** TASK DESCRIPTION **
The records underneath are to be printed in full and exactly, with no pictures carried over.

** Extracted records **
......
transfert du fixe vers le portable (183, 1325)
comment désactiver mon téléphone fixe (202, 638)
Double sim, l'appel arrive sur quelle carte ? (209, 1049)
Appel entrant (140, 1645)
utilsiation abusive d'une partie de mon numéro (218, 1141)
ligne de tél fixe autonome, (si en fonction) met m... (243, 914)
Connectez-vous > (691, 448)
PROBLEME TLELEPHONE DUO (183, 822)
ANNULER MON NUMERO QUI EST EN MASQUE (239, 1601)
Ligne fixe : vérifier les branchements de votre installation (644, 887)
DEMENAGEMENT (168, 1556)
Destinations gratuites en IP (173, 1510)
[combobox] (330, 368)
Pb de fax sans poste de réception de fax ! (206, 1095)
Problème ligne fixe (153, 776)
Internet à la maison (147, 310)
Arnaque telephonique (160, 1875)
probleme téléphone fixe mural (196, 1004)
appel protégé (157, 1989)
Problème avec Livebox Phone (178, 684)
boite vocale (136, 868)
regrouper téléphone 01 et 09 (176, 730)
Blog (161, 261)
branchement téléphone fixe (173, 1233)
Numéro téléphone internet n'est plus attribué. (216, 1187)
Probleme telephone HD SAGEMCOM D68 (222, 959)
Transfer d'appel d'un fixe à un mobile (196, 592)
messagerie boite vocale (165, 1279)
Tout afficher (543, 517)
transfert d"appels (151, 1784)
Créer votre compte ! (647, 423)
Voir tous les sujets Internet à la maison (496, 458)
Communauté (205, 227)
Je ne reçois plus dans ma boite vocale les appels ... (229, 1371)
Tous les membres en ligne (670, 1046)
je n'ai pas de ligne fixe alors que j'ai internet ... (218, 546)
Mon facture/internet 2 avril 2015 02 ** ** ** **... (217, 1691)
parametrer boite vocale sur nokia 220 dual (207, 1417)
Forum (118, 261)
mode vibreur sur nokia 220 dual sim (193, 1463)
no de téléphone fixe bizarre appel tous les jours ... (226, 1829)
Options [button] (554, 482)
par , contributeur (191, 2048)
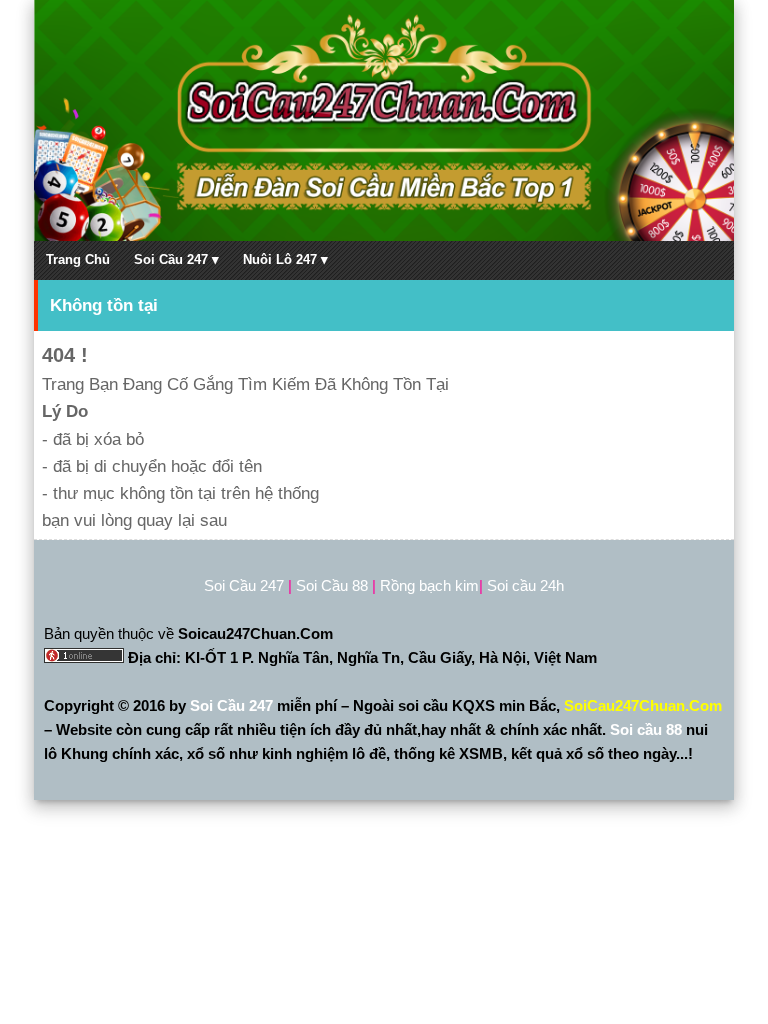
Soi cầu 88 (646, 729)
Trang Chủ (78, 259)
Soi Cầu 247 (233, 705)
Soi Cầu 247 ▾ (176, 259)
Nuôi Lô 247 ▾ (285, 259)
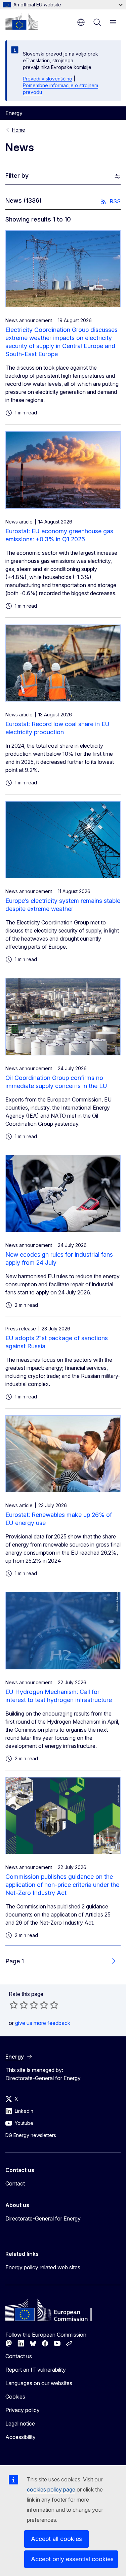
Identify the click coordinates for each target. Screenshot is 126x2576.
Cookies (15, 2396)
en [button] (81, 22)
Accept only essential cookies (72, 2559)
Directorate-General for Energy (43, 2218)
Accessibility (20, 2437)
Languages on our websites (38, 2383)
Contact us (18, 2356)
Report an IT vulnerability (35, 2369)
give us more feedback (42, 2023)
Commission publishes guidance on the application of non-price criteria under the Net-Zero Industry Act (62, 1884)
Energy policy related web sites (42, 2267)
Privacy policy (22, 2410)
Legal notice (20, 2423)
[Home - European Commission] (21, 21)
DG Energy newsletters (30, 2135)
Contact (15, 2183)
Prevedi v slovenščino (47, 78)
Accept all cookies (56, 2538)
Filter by (17, 175)
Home (18, 130)
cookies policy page (51, 2489)
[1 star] (14, 2004)
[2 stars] (19, 2004)
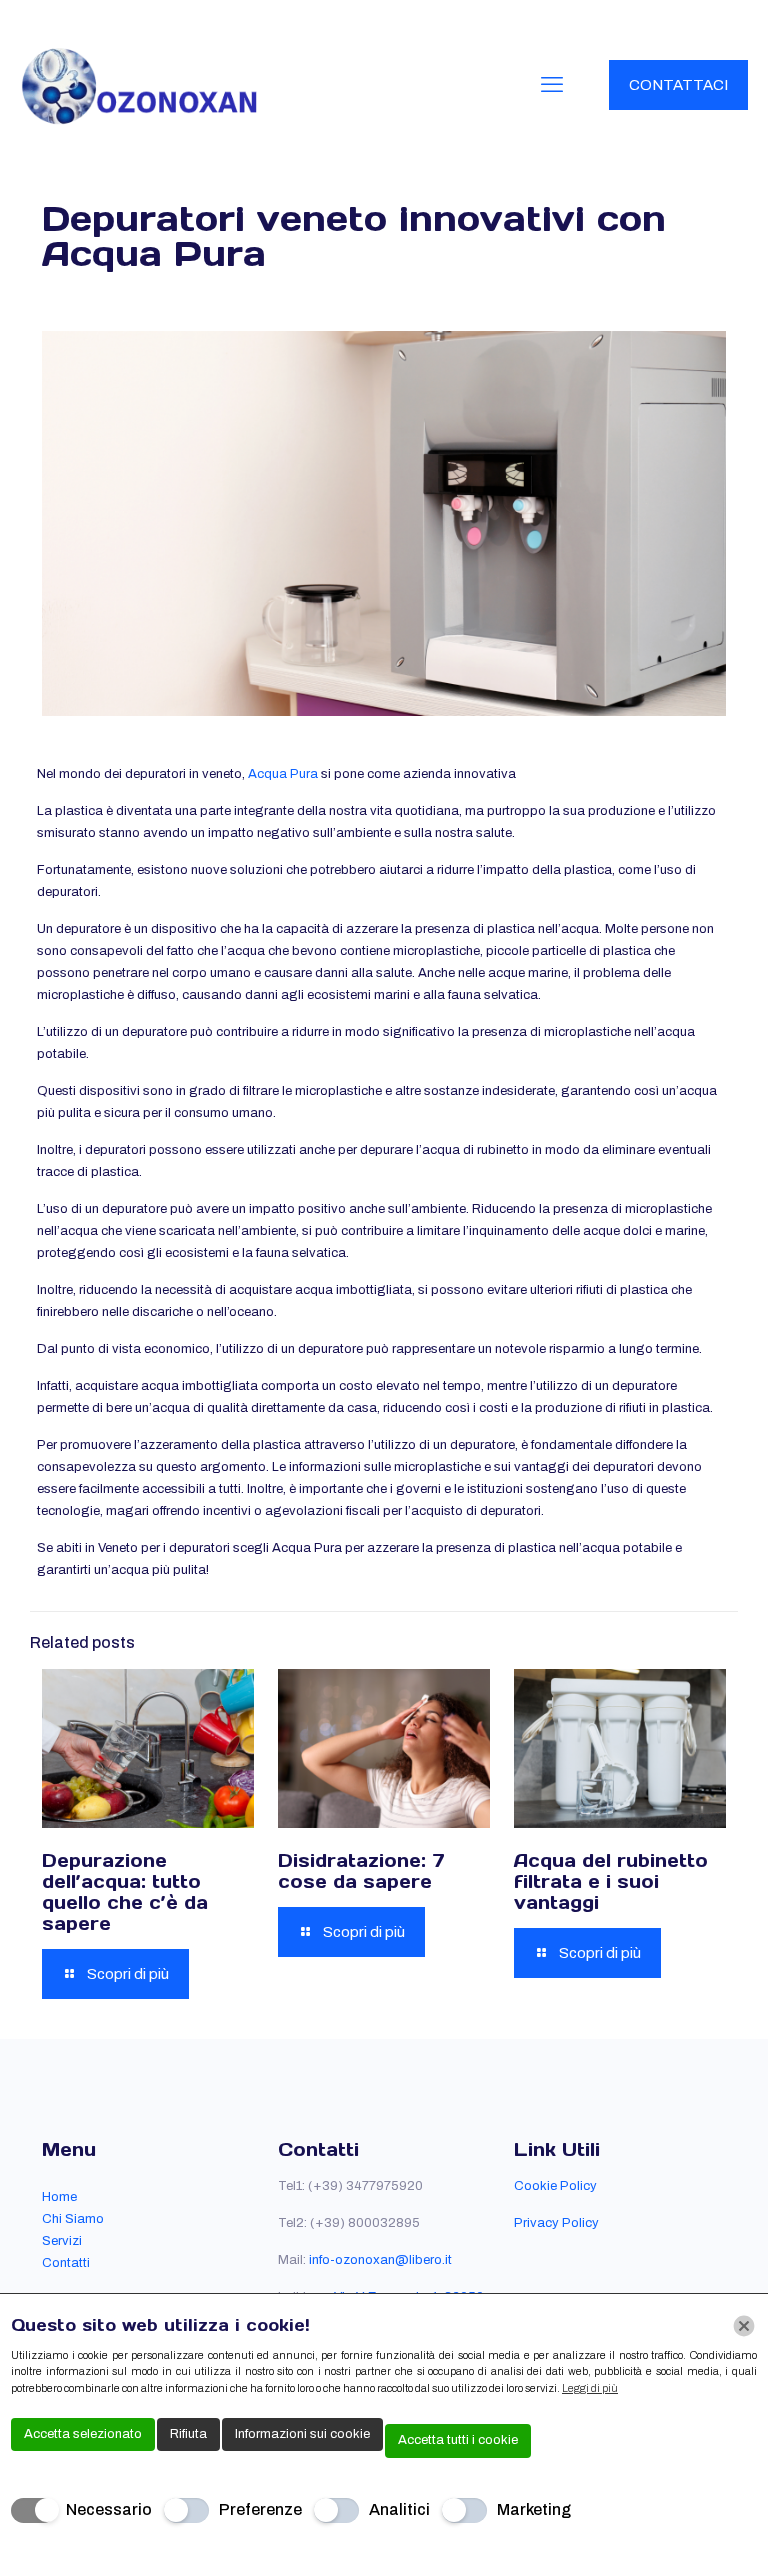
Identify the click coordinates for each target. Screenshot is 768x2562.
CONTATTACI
......
** FINAL ANSWER **
transfert du fixe vers le portable (183, 1325)
comment désactiver mon téléphone fixe (202, 638)
Double sim, l'appel arrive sur quelle carte ? (209, 1049)
Appel entrant (140, 1645)
utilsiation abusive d'une partie de mon numéro (218, 1141)
ligne de tél fixe autonome, (si en fonction) met m... (243, 914)
Connectez-vous > (691, 448)
PROBLEME TLELEPHONE DUO (183, 822)
ANNULER MON NUMERO QUI EST EN MASQUE (239, 1601)
Ligne fixe : vérifier les branchements de votre installation (644, 887)
DEMENAGEMENT (168, 1556)
Destinations gratuites en IP (173, 1510)
[combobox] (330, 368)
Pb de fax sans poste de réception de fax ! (206, 1095)
Problème ligne fixe (153, 776)
Internet à la maison (147, 310)
Arnaque telephonique (160, 1875)
probleme téléphone fixe mural (196, 1004)
appel protégé (157, 1989)
Problème avec Livebox Phone (178, 684)
boite vocale (136, 868)
regrouper téléphone 01 et 09 (176, 730)
Blog (161, 261)
branchement téléphone fixe (173, 1233)
Numéro téléphone internet n'est plus attribué. (216, 1187)
Probleme telephone HD SAGEMCOM D68 (222, 959)
Transfer d'appel d'un fixe à un mobile (196, 592)
messagerie boite vocale (165, 1279)
Tout afficher (543, 517)
transfert d"appels (151, 1784)
Créer votre compte ! (647, 423)
Voir tous les sujets Internet à la maison (496, 458)
Communauté (205, 227)
Je ne reçois plus dans ma boite vocale les appels ... (229, 1371)
Tous les membres en ligne (670, 1046)
je n'ai pas de ligne fixe alors que j'ai internet ... (218, 546)
Mon facture/internet 2 avril 2015 02 ** ** ** **... (217, 1691)
parametrer boite vocale sur nokia 220 dual (207, 1417)
Forum (118, 261)
mode vibreur sur nokia 220 dual sim (193, 1463)
no de téléphone fixe bizarre appel tous les jours ... (226, 1829)
Options [button] (554, 482)
par , contributeur (191, 2048)
Soi cầu 88 (646, 729)
Trang Chủ (78, 259)
Soi Cầu 247 (233, 705)
Soi Cầu 247 ▾ (176, 259)
Nuôi Lô 247 ▾ (285, 259)
Identify the click coordinates for each target. Screenshot is 126x2576.
Cookies (15, 2396)
en [button] (81, 22)
Accept only essential cookies (72, 2559)
Directorate-General for Energy (43, 2218)
Accessibility (20, 2437)
Languages on our websites (38, 2383)
Contact us (18, 2356)
Report an IT vulnerability (35, 2369)
give us more feedback (42, 2023)
Commission publishes guidance on the application of non-price criteria under the Net-Zero Industry Act (62, 1884)
Energy policy related web sites (42, 2267)
Privacy policy (22, 2410)
Legal notice (20, 2423)
[Home - European Commission] (21, 21)
DG Energy newsletters (30, 2135)
Contact (15, 2183)
Prevedi v slovenščino (47, 78)
Accept all cookies (56, 2538)
Filter by (17, 175)
Home (18, 130)
cookies policy page (51, 2489)
[1 star] (14, 2004)
[2 stars] (19, 2004)
Identify the click coordinates for each target. Screenshot is 768x2562.
CONTATTACI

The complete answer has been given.